**Work to complete**
In the records, from the line containing "Given: Launch Firefox from Applications" through the end, change "GUI agent" to "interface agent" and write out only those lines, leaving everything else as it is.

**Raw data**
#####
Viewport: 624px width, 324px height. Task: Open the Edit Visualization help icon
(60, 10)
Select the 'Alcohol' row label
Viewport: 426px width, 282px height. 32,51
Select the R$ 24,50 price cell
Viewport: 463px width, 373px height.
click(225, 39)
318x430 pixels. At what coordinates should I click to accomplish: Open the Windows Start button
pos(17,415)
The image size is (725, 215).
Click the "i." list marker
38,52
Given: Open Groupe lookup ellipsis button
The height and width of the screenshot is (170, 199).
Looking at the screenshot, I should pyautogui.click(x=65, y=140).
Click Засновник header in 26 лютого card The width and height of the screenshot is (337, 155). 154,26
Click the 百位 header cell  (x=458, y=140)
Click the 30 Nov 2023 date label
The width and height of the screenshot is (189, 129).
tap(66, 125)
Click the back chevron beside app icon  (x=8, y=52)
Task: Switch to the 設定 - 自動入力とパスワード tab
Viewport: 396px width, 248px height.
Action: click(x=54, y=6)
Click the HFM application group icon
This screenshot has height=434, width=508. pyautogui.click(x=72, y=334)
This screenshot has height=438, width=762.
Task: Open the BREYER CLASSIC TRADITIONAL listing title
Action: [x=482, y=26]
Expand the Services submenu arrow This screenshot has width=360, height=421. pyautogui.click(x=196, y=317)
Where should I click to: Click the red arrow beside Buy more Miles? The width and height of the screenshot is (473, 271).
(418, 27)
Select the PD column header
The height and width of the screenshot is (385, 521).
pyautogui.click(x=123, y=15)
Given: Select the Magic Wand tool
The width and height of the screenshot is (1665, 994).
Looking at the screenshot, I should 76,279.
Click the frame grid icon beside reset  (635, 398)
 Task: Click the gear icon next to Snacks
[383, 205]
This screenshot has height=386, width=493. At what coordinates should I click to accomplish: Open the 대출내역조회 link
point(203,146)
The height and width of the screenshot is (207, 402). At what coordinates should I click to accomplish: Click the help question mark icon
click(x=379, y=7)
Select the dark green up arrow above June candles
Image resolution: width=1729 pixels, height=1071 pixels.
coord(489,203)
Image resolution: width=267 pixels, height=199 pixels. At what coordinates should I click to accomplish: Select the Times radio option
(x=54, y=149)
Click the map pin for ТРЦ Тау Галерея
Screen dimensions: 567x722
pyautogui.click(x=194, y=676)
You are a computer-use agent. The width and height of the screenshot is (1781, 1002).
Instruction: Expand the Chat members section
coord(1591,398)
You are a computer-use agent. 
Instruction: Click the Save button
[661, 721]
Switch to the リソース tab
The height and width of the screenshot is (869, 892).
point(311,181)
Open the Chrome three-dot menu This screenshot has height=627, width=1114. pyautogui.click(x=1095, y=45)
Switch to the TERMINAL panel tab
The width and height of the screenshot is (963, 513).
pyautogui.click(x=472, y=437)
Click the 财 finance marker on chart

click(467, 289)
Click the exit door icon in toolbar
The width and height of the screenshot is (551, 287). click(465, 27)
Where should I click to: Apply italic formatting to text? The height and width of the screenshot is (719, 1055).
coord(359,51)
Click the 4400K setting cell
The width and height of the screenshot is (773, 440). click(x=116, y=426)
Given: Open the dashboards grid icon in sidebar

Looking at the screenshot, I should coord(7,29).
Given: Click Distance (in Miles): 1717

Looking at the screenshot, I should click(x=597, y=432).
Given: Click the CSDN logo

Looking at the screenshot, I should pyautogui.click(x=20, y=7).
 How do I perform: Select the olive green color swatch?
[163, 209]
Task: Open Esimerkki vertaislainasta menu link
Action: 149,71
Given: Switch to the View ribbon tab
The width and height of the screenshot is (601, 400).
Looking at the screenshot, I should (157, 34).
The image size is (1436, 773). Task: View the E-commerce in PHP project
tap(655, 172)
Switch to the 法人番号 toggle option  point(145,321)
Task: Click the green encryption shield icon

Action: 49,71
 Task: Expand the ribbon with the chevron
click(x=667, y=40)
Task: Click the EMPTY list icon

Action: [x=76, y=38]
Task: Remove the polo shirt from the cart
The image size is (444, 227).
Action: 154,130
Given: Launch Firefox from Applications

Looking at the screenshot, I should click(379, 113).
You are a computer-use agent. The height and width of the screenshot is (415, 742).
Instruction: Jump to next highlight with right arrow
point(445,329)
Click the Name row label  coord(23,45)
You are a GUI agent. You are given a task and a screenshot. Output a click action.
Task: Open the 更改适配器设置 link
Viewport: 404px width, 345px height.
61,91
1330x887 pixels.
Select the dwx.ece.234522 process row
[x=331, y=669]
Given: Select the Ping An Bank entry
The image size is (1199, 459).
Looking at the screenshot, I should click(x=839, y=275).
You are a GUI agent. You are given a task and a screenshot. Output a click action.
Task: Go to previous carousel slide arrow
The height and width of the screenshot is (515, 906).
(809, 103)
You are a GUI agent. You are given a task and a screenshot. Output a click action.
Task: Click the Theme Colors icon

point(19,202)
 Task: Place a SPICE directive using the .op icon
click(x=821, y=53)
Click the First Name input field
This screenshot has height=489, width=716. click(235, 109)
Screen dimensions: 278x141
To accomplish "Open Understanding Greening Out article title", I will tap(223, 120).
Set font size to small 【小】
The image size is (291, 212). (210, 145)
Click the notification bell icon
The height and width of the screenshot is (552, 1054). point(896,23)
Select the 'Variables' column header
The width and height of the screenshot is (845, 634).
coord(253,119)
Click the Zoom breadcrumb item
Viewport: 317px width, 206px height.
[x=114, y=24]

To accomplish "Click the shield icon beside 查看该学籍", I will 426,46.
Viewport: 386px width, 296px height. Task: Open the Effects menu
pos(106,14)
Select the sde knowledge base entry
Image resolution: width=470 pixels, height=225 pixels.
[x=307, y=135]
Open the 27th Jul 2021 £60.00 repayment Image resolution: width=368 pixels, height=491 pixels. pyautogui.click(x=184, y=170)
#####
**Written answer**
Given: Launch Firefox from Applications

Looking at the screenshot, I should click(379, 113).
You are a computer-use agent. The height and width of the screenshot is (415, 742).
Instruction: Jump to next highlight with right arrow
point(445,329)
Click the Name row label  coord(23,45)
You are a interface agent. You are given a task and a screenshot. Output a click action.
Task: Open the 更改适配器设置 link
Viewport: 404px width, 345px height.
61,91
1330x887 pixels.
Select the dwx.ece.234522 process row
[x=331, y=669]
Given: Select the Ping An Bank entry
The image size is (1199, 459).
Looking at the screenshot, I should click(x=839, y=275).
You are a interface agent. You are given a task and a screenshot. Output a click action.
Task: Go to previous carousel slide arrow
The height and width of the screenshot is (515, 906).
(809, 103)
You are a interface agent. You are given a task and a screenshot. Output a click action.
Task: Click the Theme Colors icon

point(19,202)
 Task: Place a SPICE directive using the .op icon
click(x=821, y=53)
Click the First Name input field
This screenshot has height=489, width=716. click(235, 109)
Screen dimensions: 278x141
To accomplish "Open Understanding Greening Out article title", I will tap(223, 120).
Set font size to small 【小】
The image size is (291, 212). (210, 145)
Click the notification bell icon
The height and width of the screenshot is (552, 1054). point(896,23)
Select the 'Variables' column header
The width and height of the screenshot is (845, 634).
coord(253,119)
Click the Zoom breadcrumb item
Viewport: 317px width, 206px height.
[x=114, y=24]

To accomplish "Click the shield icon beside 查看该学籍", I will 426,46.
Viewport: 386px width, 296px height. Task: Open the Effects menu
pos(106,14)
Select the sde knowledge base entry
Image resolution: width=470 pixels, height=225 pixels.
[x=307, y=135]
Open the 27th Jul 2021 £60.00 repayment Image resolution: width=368 pixels, height=491 pixels. pyautogui.click(x=184, y=170)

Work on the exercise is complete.